§ Written request
Switch "screenshot" to "screen capture" in the records from the line containing "satisfy (317, 874)" through the line containing "center [1389, 198].", and output only those lines with everything else unchanged.

§ Material provided
-.-.-

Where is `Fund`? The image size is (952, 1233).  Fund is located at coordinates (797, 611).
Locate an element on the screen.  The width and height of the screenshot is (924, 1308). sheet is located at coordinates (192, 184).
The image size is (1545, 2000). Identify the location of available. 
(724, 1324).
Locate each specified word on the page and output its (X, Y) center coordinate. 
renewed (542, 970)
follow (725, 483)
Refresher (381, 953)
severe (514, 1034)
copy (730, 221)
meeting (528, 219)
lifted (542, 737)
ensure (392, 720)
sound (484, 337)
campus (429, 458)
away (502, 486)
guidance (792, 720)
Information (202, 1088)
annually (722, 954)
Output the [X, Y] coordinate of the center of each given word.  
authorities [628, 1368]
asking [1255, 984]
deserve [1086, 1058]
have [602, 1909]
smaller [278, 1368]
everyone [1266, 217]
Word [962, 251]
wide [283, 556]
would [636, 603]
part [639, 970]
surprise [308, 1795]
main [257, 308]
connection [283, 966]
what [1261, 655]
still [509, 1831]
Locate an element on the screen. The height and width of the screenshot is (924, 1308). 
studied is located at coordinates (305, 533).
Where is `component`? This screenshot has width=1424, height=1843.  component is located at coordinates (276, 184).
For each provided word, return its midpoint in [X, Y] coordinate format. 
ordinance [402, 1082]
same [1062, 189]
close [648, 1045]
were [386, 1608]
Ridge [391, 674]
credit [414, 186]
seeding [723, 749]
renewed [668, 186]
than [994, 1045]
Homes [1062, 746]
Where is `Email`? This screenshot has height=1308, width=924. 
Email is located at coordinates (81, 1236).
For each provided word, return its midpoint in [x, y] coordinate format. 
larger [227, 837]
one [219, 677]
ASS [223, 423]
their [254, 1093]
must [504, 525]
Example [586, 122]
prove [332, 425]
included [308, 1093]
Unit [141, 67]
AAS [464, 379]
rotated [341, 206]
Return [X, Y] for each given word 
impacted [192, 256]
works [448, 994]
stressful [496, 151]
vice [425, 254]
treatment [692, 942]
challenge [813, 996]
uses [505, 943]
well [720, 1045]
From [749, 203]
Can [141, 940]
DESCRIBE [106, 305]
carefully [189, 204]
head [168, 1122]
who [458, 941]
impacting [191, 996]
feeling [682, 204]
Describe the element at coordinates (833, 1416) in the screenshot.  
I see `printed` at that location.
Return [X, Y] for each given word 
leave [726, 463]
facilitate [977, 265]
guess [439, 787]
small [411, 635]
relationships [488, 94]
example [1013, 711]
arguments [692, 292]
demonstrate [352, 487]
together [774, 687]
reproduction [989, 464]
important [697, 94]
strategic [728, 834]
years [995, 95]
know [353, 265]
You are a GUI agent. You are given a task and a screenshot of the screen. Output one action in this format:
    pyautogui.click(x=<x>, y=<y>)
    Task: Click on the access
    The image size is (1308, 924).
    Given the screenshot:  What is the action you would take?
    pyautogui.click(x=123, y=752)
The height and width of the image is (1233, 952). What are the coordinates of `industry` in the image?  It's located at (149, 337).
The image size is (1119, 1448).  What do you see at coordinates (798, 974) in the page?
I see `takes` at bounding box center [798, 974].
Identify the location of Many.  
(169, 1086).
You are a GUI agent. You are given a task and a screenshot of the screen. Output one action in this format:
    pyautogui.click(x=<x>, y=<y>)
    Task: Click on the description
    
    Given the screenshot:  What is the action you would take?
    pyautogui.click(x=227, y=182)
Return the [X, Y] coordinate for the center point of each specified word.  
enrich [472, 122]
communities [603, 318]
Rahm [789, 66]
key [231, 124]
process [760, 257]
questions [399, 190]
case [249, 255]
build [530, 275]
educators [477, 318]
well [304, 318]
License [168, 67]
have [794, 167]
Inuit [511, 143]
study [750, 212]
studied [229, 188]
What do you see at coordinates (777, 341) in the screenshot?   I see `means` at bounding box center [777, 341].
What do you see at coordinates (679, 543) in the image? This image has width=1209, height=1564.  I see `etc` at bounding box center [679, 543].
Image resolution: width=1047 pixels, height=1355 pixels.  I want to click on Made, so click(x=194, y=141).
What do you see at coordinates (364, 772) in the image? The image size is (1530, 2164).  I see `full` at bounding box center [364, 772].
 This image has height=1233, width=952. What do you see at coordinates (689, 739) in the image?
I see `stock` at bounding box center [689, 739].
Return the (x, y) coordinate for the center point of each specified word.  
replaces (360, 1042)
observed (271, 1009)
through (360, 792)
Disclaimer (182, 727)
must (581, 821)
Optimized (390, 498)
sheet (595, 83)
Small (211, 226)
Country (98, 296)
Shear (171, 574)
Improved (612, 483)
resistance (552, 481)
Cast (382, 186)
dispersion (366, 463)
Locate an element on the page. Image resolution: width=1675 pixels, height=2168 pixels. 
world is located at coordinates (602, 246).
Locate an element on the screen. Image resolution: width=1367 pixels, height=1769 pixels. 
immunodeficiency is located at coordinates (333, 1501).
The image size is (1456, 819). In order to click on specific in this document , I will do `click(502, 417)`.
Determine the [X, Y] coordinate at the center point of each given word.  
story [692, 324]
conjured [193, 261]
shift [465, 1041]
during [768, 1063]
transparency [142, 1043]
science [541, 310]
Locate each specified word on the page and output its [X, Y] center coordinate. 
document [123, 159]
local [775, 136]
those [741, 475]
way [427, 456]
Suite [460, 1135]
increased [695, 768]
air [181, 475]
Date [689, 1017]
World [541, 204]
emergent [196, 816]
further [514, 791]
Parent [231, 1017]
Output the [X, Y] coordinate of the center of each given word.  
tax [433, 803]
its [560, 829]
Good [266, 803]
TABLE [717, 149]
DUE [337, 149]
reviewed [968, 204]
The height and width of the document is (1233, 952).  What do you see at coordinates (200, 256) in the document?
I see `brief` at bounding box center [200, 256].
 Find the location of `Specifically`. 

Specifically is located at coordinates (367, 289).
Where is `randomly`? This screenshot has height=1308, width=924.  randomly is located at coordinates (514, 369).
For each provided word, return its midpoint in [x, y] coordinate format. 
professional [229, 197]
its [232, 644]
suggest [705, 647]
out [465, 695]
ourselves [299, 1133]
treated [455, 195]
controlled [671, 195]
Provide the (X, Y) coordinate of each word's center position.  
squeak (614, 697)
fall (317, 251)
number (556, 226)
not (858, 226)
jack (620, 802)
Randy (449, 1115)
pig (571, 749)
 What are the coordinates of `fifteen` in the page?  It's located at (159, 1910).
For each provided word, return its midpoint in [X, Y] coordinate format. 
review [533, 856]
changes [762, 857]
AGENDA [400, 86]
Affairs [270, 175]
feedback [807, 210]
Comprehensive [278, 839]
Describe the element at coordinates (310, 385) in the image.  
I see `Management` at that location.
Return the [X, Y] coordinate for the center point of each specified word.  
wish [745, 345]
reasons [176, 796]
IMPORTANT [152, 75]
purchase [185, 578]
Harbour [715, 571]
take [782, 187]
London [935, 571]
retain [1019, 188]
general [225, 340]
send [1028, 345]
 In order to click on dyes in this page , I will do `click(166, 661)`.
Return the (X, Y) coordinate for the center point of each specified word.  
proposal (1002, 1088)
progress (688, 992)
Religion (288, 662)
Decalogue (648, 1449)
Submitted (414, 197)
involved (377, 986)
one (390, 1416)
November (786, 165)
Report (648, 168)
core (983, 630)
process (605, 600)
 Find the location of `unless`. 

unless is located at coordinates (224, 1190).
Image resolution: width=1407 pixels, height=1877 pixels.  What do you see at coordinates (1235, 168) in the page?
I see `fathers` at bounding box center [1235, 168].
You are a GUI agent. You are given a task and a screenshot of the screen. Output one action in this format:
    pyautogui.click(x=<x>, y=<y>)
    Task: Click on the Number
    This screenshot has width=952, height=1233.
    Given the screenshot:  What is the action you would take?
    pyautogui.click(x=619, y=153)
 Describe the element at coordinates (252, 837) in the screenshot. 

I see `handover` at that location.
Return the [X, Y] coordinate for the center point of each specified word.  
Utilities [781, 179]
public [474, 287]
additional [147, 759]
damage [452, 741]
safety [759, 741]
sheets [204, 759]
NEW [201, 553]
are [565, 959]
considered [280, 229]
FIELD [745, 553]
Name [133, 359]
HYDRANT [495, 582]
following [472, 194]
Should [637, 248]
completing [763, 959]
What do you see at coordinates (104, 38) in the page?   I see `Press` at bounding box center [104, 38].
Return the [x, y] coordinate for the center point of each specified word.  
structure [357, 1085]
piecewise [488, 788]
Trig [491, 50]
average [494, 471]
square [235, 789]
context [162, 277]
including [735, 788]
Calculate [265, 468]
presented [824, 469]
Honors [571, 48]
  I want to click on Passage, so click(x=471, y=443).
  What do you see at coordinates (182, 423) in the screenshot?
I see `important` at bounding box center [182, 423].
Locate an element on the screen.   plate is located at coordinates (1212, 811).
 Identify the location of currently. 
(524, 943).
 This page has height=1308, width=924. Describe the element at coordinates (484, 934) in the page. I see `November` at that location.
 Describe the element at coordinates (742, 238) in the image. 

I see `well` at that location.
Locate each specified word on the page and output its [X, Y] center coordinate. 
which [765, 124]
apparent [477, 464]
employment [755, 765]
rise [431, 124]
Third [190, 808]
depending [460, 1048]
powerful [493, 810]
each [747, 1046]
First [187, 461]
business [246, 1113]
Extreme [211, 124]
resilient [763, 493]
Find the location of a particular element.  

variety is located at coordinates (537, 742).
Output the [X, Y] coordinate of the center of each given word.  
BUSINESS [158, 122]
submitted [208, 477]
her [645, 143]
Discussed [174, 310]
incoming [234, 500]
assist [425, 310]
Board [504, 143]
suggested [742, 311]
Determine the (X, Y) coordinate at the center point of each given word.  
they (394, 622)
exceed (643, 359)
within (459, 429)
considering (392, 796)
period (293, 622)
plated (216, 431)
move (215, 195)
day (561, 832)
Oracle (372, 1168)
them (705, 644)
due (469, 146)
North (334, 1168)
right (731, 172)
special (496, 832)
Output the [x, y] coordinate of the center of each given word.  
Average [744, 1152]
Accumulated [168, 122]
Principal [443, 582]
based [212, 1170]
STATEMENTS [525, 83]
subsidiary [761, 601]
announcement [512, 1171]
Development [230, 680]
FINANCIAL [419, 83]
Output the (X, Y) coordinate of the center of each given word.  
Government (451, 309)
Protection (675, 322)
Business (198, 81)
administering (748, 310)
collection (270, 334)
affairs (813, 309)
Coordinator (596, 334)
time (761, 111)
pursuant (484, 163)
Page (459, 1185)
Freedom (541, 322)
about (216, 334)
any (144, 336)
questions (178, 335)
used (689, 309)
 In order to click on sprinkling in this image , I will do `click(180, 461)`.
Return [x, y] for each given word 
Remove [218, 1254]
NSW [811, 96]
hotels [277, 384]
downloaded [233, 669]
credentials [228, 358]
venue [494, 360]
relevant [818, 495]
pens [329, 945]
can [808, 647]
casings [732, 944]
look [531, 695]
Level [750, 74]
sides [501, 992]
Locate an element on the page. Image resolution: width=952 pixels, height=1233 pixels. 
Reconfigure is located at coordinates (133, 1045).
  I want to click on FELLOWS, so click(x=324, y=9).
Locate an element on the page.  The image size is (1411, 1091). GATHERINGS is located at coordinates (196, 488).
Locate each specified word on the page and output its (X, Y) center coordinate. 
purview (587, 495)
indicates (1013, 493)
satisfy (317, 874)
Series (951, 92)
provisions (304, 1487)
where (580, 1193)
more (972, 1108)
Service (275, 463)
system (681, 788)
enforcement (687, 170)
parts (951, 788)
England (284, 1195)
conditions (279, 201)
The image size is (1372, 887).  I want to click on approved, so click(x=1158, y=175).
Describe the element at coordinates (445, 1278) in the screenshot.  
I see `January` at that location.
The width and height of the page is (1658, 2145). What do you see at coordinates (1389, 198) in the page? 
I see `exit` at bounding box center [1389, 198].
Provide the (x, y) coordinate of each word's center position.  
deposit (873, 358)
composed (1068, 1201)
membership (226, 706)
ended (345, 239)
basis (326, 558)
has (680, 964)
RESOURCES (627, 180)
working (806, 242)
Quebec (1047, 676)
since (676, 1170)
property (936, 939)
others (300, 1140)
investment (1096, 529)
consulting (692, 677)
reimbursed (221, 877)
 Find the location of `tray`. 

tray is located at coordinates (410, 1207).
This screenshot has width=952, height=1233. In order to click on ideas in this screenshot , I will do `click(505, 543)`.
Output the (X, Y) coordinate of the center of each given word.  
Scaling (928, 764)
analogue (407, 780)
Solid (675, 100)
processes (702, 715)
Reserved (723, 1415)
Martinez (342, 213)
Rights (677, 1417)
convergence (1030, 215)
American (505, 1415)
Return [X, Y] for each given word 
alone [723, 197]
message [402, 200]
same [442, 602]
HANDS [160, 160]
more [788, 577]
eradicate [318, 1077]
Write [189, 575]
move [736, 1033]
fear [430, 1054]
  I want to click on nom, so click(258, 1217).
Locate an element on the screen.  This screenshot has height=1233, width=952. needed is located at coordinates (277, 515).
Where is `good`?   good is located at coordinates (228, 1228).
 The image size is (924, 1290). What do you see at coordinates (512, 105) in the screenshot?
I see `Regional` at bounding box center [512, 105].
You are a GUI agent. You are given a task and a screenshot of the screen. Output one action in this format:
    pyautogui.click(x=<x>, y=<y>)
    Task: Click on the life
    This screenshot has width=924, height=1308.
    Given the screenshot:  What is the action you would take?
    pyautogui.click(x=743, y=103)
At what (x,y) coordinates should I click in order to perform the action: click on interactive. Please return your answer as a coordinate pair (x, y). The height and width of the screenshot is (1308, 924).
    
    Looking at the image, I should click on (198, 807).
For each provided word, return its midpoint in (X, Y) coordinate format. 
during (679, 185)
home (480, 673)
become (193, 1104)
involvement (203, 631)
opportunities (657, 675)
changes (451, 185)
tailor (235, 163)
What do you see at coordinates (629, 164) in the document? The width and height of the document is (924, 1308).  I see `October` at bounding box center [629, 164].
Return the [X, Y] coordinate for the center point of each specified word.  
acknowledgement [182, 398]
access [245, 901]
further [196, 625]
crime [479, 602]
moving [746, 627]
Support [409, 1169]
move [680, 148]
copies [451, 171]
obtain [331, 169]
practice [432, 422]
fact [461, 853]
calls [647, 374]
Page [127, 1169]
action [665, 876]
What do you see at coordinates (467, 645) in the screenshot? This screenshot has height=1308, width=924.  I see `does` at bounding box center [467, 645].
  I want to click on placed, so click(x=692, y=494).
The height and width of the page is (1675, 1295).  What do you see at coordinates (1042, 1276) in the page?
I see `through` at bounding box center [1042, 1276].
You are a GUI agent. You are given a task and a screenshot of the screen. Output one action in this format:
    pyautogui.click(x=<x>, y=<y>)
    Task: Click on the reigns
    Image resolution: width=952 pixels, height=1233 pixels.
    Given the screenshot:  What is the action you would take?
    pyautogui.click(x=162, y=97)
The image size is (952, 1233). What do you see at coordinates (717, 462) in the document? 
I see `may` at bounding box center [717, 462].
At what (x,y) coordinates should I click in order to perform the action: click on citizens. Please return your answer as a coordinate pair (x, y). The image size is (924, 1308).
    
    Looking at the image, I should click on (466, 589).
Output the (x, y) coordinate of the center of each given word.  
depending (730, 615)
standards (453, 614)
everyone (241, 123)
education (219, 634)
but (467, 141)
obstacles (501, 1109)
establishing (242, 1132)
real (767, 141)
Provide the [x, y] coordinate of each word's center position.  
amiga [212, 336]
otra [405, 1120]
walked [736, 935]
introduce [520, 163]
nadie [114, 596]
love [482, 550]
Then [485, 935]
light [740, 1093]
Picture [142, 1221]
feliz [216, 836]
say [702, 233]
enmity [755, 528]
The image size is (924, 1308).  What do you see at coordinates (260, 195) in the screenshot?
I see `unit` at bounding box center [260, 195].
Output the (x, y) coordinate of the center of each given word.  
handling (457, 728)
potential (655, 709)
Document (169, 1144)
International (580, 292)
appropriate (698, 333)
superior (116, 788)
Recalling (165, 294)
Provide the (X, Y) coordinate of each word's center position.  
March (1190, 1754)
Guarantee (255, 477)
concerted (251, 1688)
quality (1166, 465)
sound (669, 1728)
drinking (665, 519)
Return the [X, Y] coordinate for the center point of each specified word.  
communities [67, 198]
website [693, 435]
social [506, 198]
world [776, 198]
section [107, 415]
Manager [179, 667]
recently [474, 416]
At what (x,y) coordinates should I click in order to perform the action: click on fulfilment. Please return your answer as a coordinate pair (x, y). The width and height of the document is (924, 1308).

-.-.-

§ Answer for this exercise
satisfy (317, 874)
Series (951, 92)
provisions (304, 1487)
where (580, 1193)
more (972, 1108)
Service (275, 463)
system (681, 788)
enforcement (687, 170)
parts (951, 788)
England (284, 1195)
conditions (279, 201)
The image size is (1372, 887).  I want to click on approved, so click(x=1158, y=175).
Describe the element at coordinates (445, 1278) in the screen capture.  
I see `January` at that location.
The width and height of the page is (1658, 2145). What do you see at coordinates (1389, 198) in the page? 
I see `exit` at bounding box center [1389, 198].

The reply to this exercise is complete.